● Durchzuführende Schritte:
1. Gib aus dem ausgewählten Text den Abschnitt wortgetreu aus, der bei „Bayerisches LSG, Beschl.“ beginnt und bei „Beschwerdeführerin wurde beigeordnet.“ endet.
2. An welchem Datum erhob der Kläger laut dem ausgewählten Text Klage?

● Ausgewählter Text:
=====

Leitsatz
- Grundsätzlich besteht Identität zwischen Klageverfahren und vergütungsrechtlicher Angelegenheit. Veränderungen des Klagegegenstands wie z.B. Verbindungen und Trennungen schlagen sich auch entsprechend im Vergütungsanspruch des Rechtsanwalts, sei es zu dessen Gunsten sei es zu dessen Ungunsten, nieder. Mit Abweichungen vom Grundsatz der Identität muss behutsam umgegangen werden.
- (Nur) bei besonderen Umständen des konkreten Falls kann sich jedoch eine abweichende Behandlung aufdrängen, etwa, wenn objektiv Zusammengehörendes künstlich aufgespaltet wird oder z.B. in bestimmten Fallkonstellationen bei Individualansprüchen nach dem SGB II.
Bayerisches LSG, Beschl. v. 14.10.2016 – L 15 SF 229/14 E
1 Sachverhalt
Im Klageverfahren vor dem SG, Az.: S 53 AS 1915/10, ging es um die Anrechnung von Einkommen aus selbstständiger Tätigkeit auf den Anspruch des Klägers auf Arbeitslosengeld II für mehr als einen Bewilligungszeitraum, verfahrensrechtlich eingekleidet teilweise durch eine endgültige Festsetzung, teilweise durch eine Aufhebungs- und Erstattungsverfügung. Am 12.7.2010 erhob der Kläger über seine Bevollmächtigte, die Beschwerdeführerin, Klage und beantragte PKH. Diesem Antrag wurde vom SG mit gerichtlichem Beschl. v. 30.9.2011 entsprochen; die Beschwerdeführerin wurde beigeordnet.

=====

● Datensatzeinträge:

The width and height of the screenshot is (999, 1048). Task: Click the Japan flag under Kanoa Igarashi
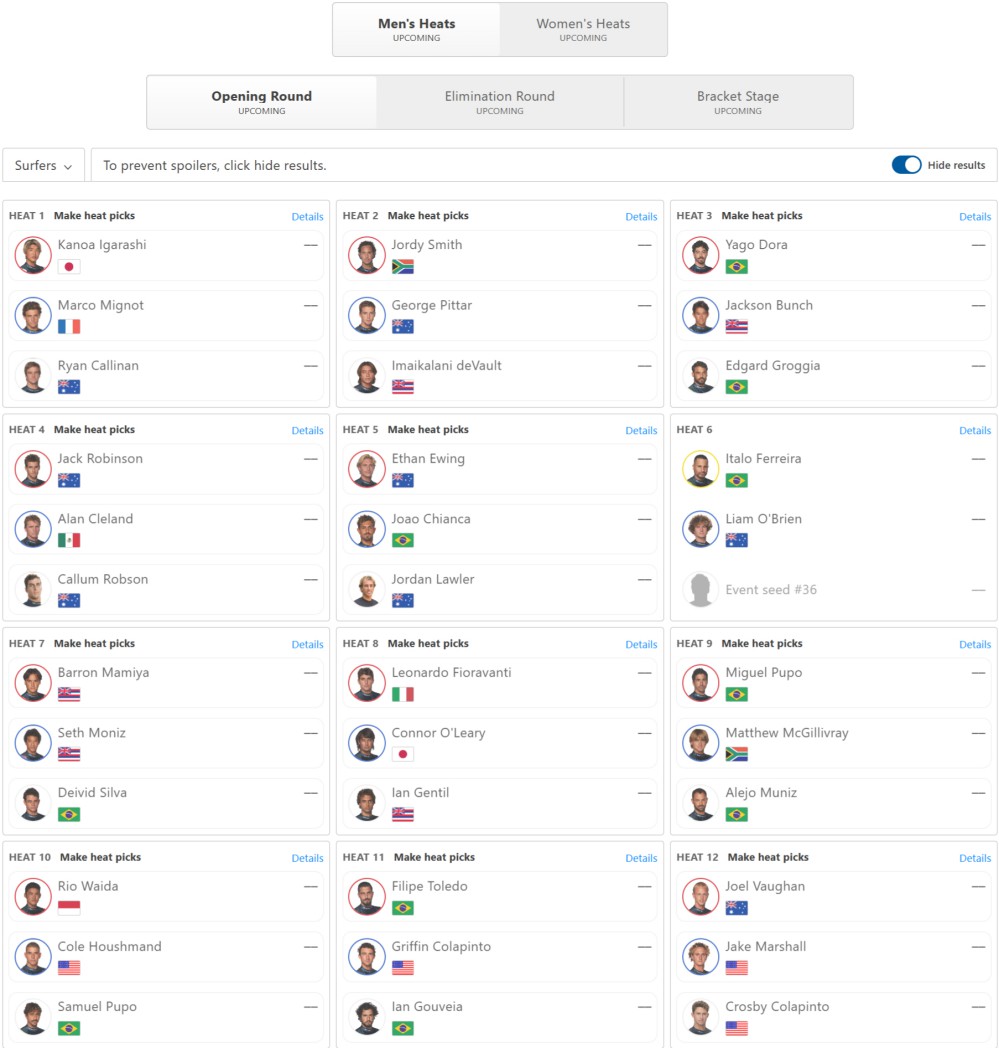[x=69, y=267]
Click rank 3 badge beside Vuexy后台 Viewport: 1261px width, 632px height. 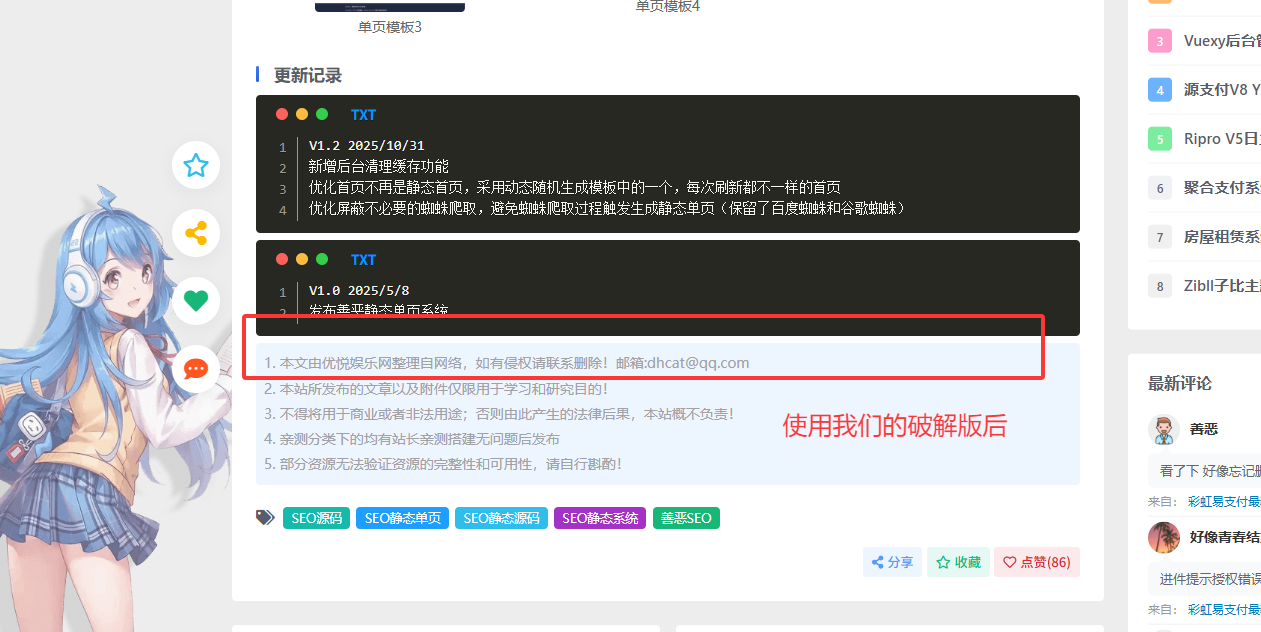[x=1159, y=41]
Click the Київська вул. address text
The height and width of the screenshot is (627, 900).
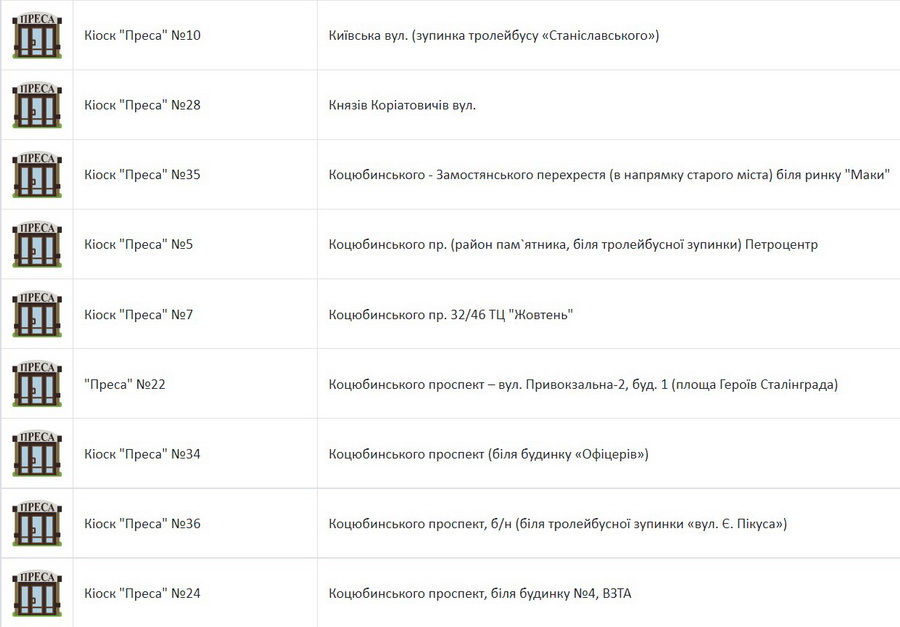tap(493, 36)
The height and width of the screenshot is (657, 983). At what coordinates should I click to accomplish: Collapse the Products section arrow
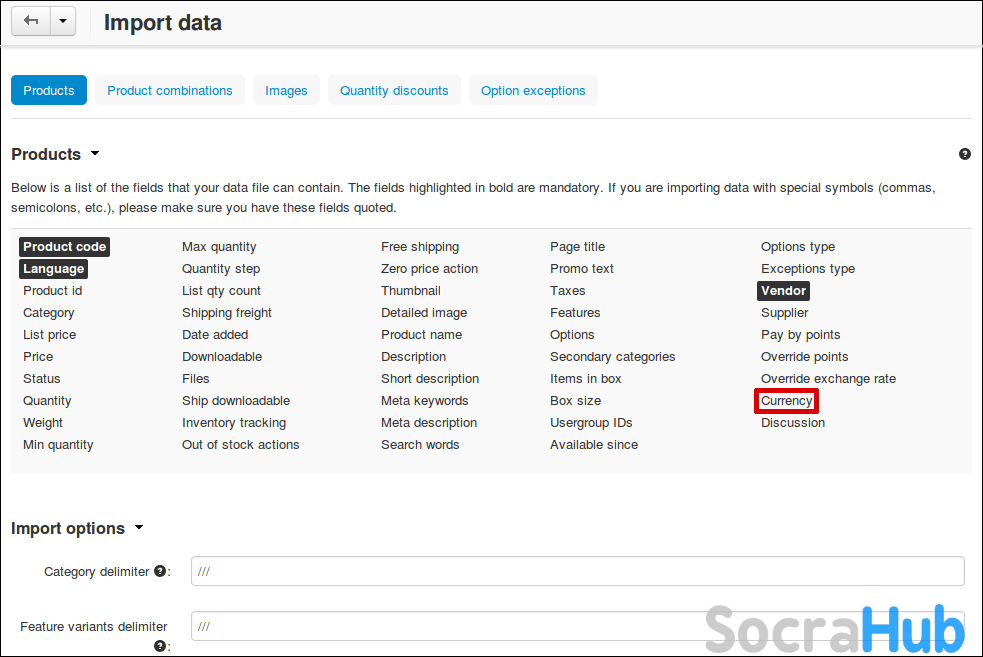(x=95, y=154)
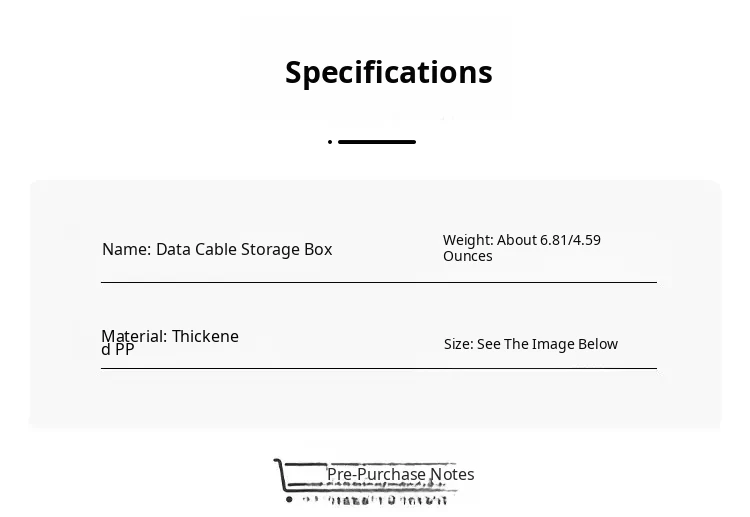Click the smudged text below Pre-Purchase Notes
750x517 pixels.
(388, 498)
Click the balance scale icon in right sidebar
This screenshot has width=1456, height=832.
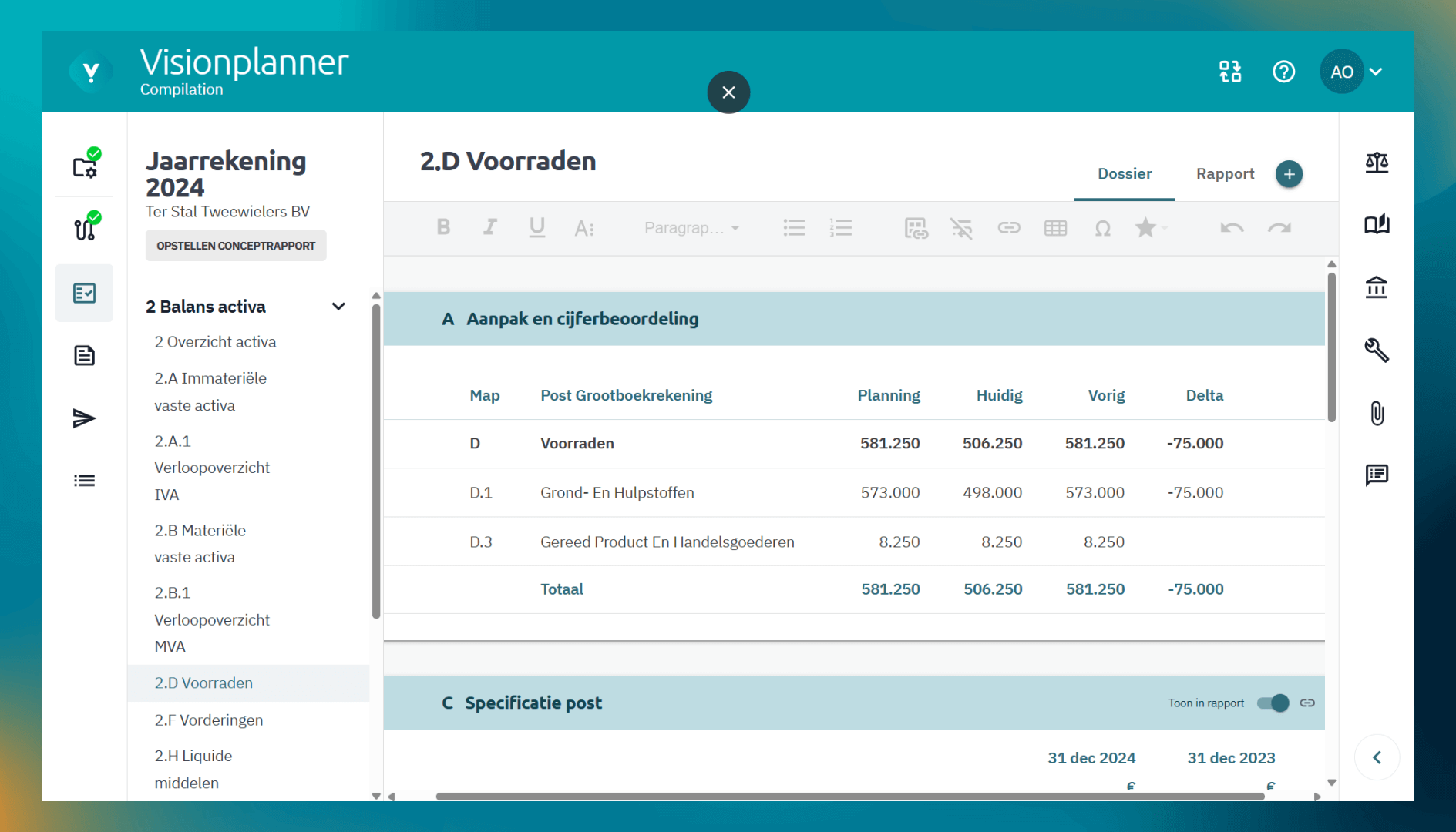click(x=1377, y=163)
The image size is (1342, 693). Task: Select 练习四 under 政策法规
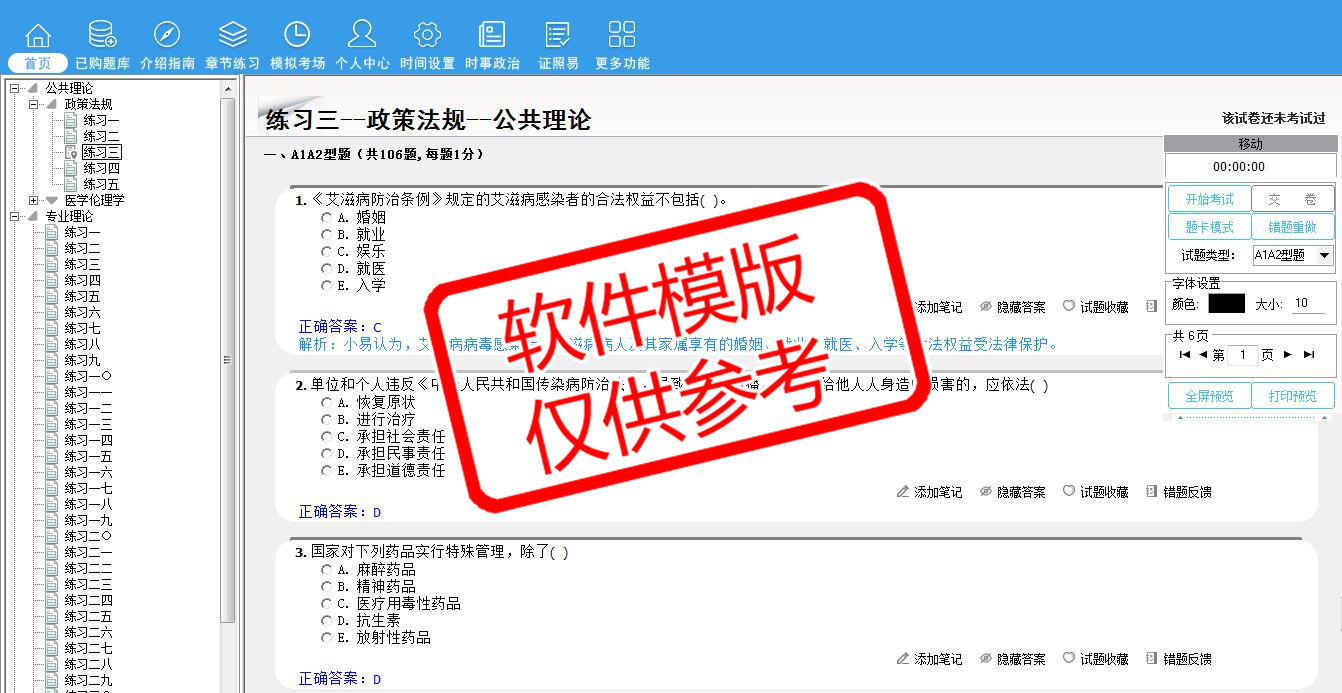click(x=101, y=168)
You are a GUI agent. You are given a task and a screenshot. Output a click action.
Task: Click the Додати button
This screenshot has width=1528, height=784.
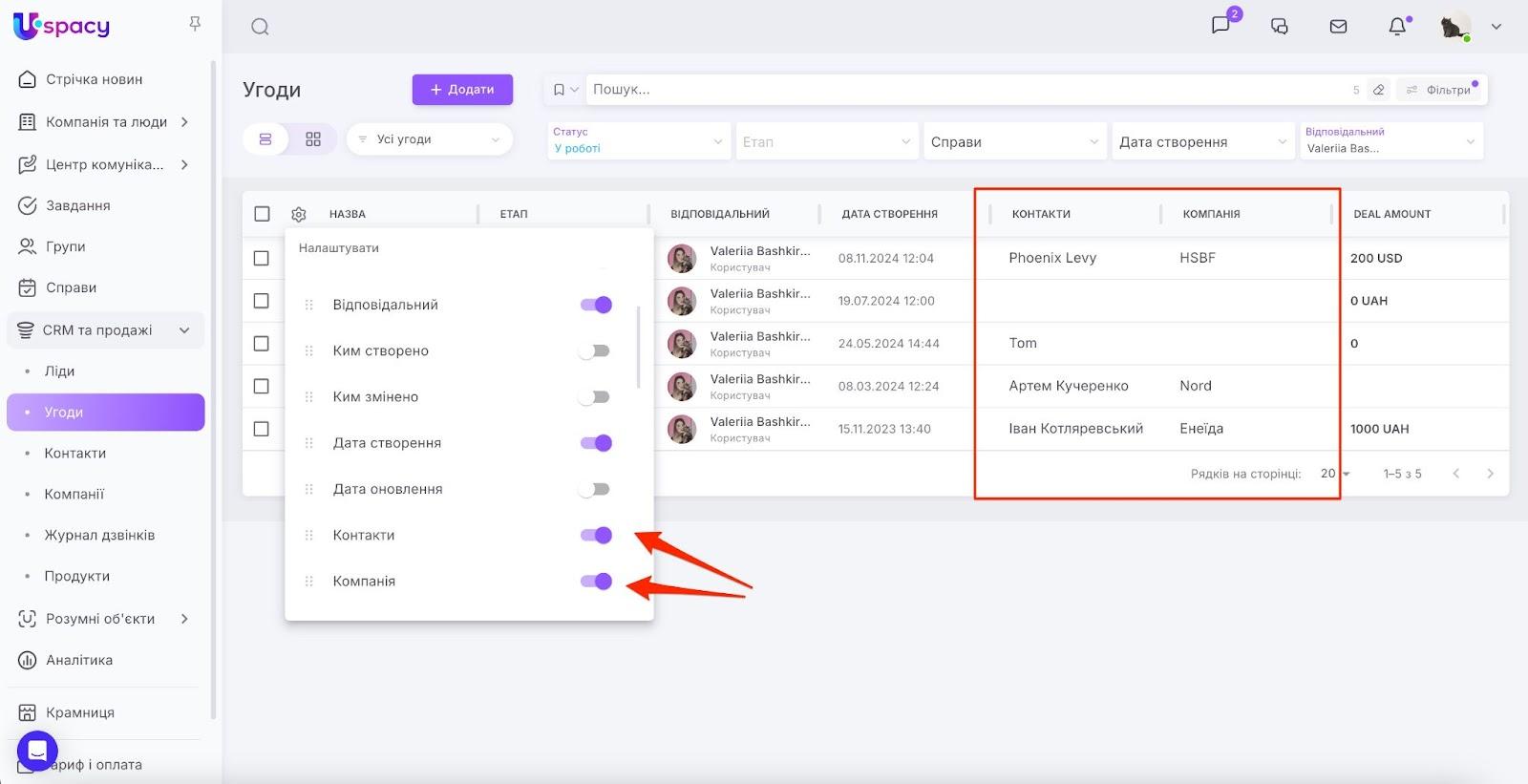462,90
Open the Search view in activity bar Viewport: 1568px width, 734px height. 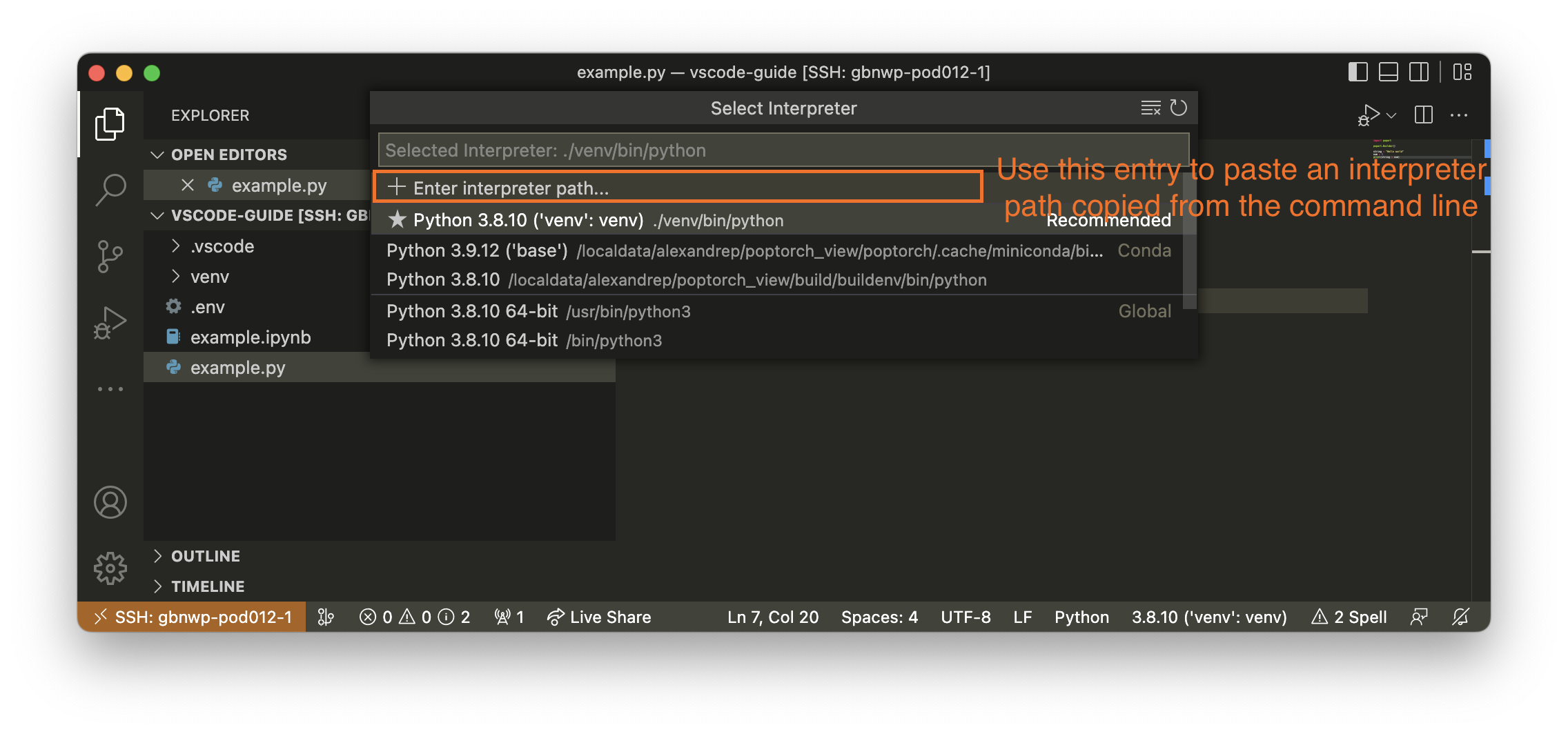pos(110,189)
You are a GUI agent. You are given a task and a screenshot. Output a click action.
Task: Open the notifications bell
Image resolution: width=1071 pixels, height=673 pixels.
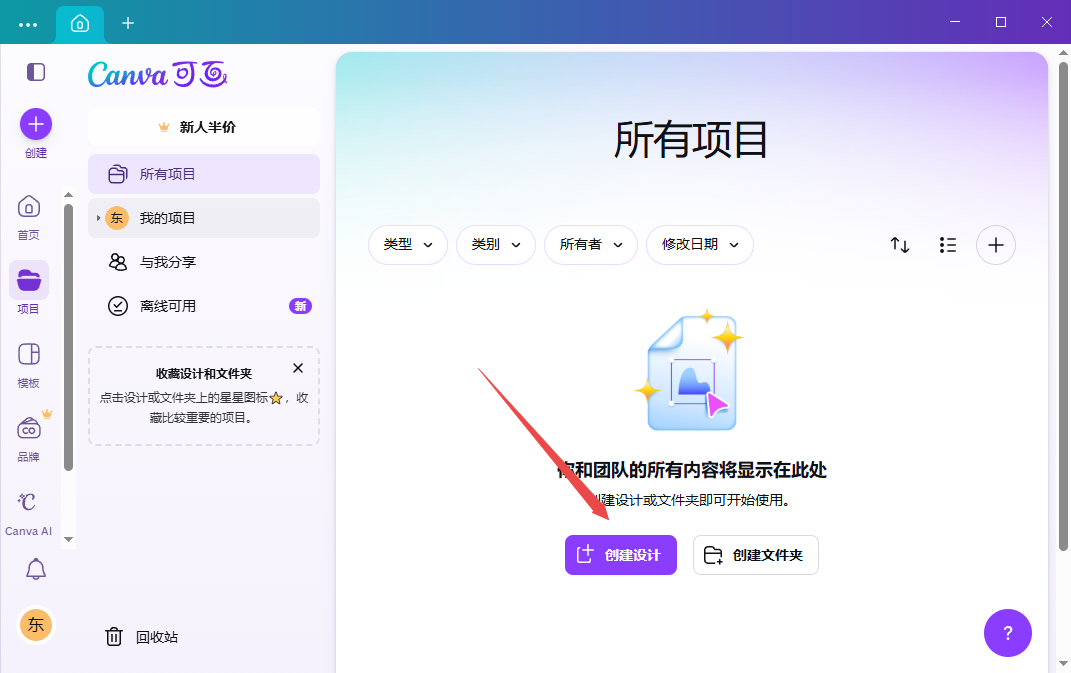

=====

● Lösungen pro Aufgabe:
1.
Bayerisches LSG, Beschl. v. 14.10.2016 – L 15 SF 229/14 E
1 Sachverhalt
Im Klageverfahren vor dem SG, Az.: S 53 AS 1915/10, ging es um die Anrechnung von Einkommen aus selbstständiger Tätigkeit auf den Anspruch des Klägers auf Arbeitslosengeld II für mehr als einen Bewilligungszeitraum, verfahrensrechtlich eingekleidet teilweise durch eine endgültige Festsetzung, teilweise durch eine Aufhebungs- und Erstattungsverfügung. Am 12.7.2010 erhob der Kläger über seine Bevollmächtigte, die Beschwerdeführerin, Klage und beantragte PKH. Diesem Antrag wurde vom SG mit gerichtlichem Beschl. v. 30.9.2011 entsprochen; die Beschwerdeführerin wurde beigeordnet.

2. Am 12.7.2010.